The foliage on the tree looks like hair, not like leaves.
The cliffs don't really have a realistic texture, maybe that could be fixed.

 

Postby Nipponkage » Sat Apr 27, 2013 2:23 pm

  Nipponkage
Posts: 272
Joined: Tue Oct 16, 2012 9:03 pm
Location: Cumernauld, Scotland :)

Zoju wrote:The lighting is pretty inconsequential/inaccurate in some places.

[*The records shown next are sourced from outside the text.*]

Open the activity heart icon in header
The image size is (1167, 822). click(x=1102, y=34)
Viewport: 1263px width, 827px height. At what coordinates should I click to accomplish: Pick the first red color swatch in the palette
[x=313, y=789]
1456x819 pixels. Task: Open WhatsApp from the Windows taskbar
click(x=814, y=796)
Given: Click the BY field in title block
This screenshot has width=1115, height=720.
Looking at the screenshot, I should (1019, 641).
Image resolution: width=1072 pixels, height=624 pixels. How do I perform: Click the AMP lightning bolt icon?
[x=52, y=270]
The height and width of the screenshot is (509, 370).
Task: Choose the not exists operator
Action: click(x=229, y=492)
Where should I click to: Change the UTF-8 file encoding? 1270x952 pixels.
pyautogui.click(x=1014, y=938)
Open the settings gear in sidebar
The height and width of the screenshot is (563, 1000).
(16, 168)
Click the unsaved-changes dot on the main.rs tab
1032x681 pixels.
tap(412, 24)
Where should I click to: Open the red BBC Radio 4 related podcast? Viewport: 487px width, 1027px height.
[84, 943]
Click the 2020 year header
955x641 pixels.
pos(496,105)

It's most noticeable on the grass, but both the bark and some of the cliffs could use a touch-up.
The foliage on the tree looks like hair, not like leaves.
The cliffs don't really have a realistic texture, maybe that could be fixed.


I know about the cliffs etc. And I'm doing the grass over and the trees to get it looking as good as possible at the moment.

 

Postby annamedved » Fri May 03, 2013 5:01 pm

  annamedved
Posts: 51
Joined: Fri May 03, 2013 4:31 pm

One thing that I noticed right away is that you can see every stroke you made with your brushes. One tip is that u try to use bigger and more solid brushes for the general image, and then go to smaller brushed when you start the detailwork, that trick have helped me ALOT :D Hope it will help you aswell mate! Keep the good job up!